The growth of surface plasmonic microbubbles in binary water/ethanol solutions is experimentally studied. The microbubbles are generated by illuminating a gold nanoparticle array with a continuous wave laser. Plasmonic bubbles exhibit ethanol concentration-dependent behaviors. For low ethanol concentrations (f(e)) of less than or similar to 67.5%, bubbles do not exist at the solid-liquid interface. For high f(e) values of greater than or similar to 80%, the bubbles behave as in pure ethanol.
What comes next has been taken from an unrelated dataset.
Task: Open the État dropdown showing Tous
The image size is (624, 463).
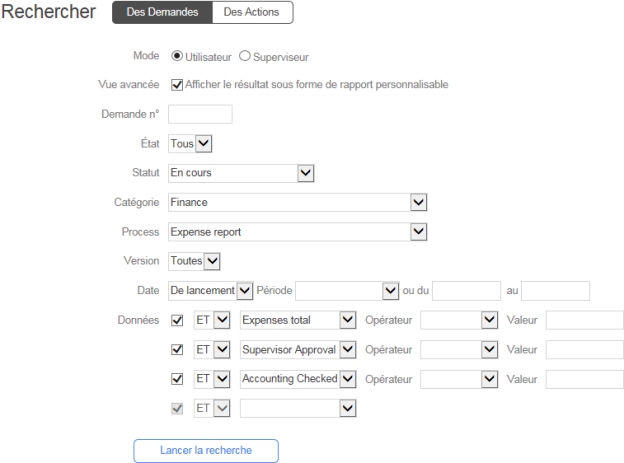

Only in an intermediate window of 67.5% less than or similar to f(e) less than or similar to 80% do we find sessile plasmonic bubbles with a highly nontrivial temporal evolution, in which as a function of time three phases can be discerned. (1) In the first phase, the microbubbles grow, while wiggling. (2) As soon as the wiggling stops, the microbubbles enter the second phase in which they suddenly shrink, followed by (3) a steady reentrant growth phase. Our experiments reveal that the sudden shrinkage of the microbubbles in the second regime is caused by a depinning event of the threephase contact line. We systematically vary the ethanol concentration, laser power, and laser spot size to unravel water recondensation as the underlying mechanism of the sudden bubble shrinkage in phase 2.